If you can’t answer these, you’ll eventually pay for them:
- What percentage of jobs are retries?
- How often do you hit uniqueness constraints (i.e., “dedupe saved us”)?
- Which step is burning the most OpenAI tokens?
The simplest pattern is to attach a stable trace/correlation ID to each unit of work (video import, chunk analysis) and emit metrics/events per step.

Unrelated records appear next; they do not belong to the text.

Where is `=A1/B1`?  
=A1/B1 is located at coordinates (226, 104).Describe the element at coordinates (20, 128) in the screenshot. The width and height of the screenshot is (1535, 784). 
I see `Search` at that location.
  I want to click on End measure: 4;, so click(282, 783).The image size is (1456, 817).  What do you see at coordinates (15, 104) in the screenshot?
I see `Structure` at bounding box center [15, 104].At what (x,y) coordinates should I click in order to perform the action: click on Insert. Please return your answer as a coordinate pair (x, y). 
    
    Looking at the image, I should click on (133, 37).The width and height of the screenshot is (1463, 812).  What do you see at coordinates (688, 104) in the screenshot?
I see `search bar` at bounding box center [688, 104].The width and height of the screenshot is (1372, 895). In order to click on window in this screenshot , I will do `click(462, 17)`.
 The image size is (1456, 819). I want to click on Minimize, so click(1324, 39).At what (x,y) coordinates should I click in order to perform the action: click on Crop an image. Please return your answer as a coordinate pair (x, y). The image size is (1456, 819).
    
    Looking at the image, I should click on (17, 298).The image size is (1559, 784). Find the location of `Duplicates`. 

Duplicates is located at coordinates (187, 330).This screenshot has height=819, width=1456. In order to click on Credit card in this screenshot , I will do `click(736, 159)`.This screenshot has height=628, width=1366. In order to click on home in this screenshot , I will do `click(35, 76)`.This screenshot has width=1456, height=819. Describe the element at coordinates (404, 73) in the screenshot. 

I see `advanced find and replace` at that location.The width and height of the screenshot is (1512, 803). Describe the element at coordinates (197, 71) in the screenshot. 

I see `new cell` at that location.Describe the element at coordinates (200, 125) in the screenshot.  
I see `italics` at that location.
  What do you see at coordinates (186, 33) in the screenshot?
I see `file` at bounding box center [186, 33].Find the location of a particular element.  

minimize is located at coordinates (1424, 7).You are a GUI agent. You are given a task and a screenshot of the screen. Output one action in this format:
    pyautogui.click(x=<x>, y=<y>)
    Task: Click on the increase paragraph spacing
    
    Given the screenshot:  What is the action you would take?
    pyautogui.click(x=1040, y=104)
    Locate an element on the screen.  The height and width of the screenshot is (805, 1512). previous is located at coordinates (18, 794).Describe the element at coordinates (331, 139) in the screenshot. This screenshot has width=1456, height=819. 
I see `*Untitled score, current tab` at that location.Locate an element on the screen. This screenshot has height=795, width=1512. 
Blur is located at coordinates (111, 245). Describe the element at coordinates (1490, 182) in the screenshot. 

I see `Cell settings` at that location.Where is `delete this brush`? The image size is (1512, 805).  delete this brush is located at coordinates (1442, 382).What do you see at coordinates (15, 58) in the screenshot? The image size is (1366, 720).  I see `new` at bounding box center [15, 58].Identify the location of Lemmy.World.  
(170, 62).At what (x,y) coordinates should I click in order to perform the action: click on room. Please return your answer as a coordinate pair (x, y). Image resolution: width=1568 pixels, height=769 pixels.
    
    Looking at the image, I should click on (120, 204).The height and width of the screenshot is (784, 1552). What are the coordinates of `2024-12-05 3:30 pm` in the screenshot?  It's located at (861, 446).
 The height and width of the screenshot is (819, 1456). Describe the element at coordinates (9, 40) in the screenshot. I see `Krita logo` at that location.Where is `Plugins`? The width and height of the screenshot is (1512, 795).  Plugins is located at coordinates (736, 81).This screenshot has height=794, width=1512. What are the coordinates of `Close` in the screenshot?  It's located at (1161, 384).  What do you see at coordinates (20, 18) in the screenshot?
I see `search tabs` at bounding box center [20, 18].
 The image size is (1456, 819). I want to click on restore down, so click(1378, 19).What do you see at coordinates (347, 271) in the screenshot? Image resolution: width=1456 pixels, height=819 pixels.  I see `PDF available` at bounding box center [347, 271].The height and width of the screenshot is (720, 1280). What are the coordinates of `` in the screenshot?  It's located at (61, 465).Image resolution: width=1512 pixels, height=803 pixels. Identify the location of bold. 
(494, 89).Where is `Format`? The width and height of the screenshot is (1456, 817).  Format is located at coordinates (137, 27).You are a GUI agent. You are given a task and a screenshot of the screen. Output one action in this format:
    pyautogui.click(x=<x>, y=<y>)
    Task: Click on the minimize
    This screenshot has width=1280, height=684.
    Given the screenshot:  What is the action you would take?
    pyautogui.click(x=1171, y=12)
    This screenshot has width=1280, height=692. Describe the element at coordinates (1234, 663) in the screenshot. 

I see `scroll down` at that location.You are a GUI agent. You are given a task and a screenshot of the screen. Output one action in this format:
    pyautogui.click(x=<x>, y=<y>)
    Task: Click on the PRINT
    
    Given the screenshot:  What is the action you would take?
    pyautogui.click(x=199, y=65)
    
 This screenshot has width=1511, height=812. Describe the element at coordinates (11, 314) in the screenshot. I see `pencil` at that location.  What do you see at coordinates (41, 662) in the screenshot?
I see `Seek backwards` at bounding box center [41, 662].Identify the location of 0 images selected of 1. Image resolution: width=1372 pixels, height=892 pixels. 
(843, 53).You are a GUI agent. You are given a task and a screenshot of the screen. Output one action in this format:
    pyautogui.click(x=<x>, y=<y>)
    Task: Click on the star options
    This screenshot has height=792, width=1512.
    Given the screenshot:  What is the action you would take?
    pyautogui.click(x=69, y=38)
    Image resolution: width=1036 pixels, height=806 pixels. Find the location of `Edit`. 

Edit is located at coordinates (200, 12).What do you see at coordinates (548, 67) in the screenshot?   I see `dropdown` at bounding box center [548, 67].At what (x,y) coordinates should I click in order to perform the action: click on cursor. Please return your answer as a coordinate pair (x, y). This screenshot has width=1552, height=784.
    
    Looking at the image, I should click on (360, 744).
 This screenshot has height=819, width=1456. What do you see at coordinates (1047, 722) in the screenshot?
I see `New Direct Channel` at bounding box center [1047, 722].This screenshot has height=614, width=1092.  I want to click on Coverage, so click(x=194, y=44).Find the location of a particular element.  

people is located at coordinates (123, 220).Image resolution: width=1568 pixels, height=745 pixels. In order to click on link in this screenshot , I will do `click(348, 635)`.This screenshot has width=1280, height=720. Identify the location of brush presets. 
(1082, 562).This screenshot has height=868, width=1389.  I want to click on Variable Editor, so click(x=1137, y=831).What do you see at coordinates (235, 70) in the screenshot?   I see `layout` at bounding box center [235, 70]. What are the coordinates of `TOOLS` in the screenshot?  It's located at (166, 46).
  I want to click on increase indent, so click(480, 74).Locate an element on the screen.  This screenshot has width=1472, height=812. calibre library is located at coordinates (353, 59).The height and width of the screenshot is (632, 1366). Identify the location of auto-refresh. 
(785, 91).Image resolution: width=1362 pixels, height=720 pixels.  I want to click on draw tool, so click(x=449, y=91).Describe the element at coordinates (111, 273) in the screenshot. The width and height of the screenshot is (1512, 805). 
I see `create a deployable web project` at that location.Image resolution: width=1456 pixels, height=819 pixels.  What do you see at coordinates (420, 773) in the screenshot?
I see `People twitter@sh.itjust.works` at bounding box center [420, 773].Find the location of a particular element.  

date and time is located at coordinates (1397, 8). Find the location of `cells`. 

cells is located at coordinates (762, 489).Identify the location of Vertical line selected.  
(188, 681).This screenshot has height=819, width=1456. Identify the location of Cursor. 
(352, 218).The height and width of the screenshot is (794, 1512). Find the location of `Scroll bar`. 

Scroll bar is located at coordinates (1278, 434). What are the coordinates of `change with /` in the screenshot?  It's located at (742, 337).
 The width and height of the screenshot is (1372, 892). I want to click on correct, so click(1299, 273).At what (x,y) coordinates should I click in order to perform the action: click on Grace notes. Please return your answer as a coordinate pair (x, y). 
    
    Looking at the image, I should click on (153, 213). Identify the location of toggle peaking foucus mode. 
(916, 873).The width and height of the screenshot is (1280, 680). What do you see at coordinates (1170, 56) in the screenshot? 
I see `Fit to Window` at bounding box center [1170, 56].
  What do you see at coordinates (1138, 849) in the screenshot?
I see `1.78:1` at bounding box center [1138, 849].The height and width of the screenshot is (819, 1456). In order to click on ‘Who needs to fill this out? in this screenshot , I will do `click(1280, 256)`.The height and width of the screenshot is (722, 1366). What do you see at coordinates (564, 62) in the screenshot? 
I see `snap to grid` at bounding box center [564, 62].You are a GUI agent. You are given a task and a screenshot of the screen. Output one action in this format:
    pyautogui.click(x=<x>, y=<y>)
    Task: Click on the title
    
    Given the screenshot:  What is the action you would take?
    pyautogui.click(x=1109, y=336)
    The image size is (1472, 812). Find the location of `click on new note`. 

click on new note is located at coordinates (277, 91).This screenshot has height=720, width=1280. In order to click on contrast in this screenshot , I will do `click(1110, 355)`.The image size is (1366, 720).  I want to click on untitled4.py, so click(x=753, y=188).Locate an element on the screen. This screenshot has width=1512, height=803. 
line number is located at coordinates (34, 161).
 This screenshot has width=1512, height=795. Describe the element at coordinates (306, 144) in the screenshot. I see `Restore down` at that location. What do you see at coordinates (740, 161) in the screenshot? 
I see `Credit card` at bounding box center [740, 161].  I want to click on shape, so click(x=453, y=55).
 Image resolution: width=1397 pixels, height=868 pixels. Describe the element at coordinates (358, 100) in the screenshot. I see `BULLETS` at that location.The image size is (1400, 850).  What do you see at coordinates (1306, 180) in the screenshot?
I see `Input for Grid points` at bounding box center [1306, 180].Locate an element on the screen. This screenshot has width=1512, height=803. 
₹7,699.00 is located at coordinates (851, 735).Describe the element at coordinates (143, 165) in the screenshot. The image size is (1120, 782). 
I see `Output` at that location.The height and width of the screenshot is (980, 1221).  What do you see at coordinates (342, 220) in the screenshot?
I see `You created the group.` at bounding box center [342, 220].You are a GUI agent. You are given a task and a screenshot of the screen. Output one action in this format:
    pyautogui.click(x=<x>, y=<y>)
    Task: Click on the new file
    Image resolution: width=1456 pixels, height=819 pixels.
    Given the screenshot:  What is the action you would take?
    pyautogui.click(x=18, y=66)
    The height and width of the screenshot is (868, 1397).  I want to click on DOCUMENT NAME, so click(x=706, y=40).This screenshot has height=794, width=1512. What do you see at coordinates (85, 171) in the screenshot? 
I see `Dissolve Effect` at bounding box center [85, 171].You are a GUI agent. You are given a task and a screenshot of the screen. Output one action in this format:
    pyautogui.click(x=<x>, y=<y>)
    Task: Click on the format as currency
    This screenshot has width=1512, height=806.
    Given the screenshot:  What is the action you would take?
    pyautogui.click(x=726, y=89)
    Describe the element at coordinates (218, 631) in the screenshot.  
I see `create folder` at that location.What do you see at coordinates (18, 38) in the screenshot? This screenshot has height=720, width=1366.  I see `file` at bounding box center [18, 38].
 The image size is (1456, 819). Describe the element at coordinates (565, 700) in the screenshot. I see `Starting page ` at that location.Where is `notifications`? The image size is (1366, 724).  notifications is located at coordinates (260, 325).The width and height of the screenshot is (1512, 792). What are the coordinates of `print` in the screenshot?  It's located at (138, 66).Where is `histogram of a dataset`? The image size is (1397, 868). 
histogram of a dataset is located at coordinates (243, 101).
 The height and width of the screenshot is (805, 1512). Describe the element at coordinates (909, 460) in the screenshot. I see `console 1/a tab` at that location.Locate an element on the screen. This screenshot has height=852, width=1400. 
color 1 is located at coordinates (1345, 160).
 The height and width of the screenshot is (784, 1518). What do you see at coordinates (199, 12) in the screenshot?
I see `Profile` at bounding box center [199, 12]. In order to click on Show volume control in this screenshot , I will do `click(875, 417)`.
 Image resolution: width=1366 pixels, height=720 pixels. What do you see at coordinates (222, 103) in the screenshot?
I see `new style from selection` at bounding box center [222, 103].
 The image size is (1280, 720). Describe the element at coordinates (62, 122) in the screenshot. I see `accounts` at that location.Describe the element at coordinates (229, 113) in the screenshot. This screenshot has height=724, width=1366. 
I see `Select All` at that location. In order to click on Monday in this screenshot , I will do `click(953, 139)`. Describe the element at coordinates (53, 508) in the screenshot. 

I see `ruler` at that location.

If you want a deeper dive on AI cost + tracing, I wrote about it in Building AI Observability Before Your First Deploy.
Closing: the checklist I use now
- Pick stable dedupe keys (photo, video, chunk)
- Enforce uniqueness in Postgres (unique indexes)
- Convert DB constraint failures into changeset errors
- Decide retry vs discard rules
- Split monolithic work into smaller Oban jobs
- Make retries cheap (reuse artifacts, early exits)
- Prevent duplicate enqueues (Oban
unique) to keep queues healthy - Make external side effects idempotent (deterministic storage keys + validation)
- Instrument retries/dedupes/spend so you can see when idempotency is saving you
If you do just one thing from this post, do this:
Put the uniqueness rule in the database and teach your app to treat it as a successful outcome.
That’s how you get safe retries in the messy world of multimedia + AI.